The 1882 statute, which initially prohibited all immigration of Chinese laborers for ten years, was extended and renewed in 1892 with the Geary Act and made permanent in 1902 (Wei, n.d.). Other statutes, such as 1875 Page Act that forbade Chinese women from migrating to the United States, and previous issued Federal Naturalization Law of 1790 that granted national citizenship to only white persons, worked hand in hand with Chinese Exclusion Act to pave the dead-end road for Chinese immigration (Waxman, 2018). The anti-Chinese sentiment grew further to become anti-Asian agitation with which the government issued a series of laws, such as the Gentlemen’s Agreement of 1907 and the Immigration Act of 1917, to prevent people from most of the Asian countries from immigrating to U.S. Seven years later, with the enactment of The Immigration Act of 1924, the gate for Asian immigrants to the United States was completely closed (“Asian American History Timeline,” n.d.).
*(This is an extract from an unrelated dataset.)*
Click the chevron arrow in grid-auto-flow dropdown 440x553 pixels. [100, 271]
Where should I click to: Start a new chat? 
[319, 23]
The Chinese Exclusion Act was believed to represent a watershed in United States history. In addition to the fact that CEA was the first major restrictive immigration law, it transformed the country’s attitude and relationship to immigration by first banning an entire immigrant group due to their race and class. The legal practice of CEA facilitated the formation of the so-called gatekeeping ideology discussed by anti-Chinese nativists during 1870s when they first advocated closing America’s gate to protect the nation from invasion of Chinese immigrants (Lee, 2002). The key elements of gatekeeping ideology against Chinese include “racializing Chinese immigrants as permanently alien, threatening, and inferior on the basis of their race, culture, labor and aberrant gender relations; containing the danger they represented by limiting economic and geographical mobility as well as barring them from naturalized citizenship through local, state, and federal laws and action; and lastly, protecting the nation from both further immigrant incursions and dangerous immigrants already in the United States by using the power of the state to legalize the modes and processes pf exclusion, restriction, surveillance, and deportation” (Lee, 2002, pp. 38). The ideology led to serious consequences for other potential immigrant groups and laid a strong foundation for the formation of twentieth-century United States race-based immigration policy (Lee, 2002).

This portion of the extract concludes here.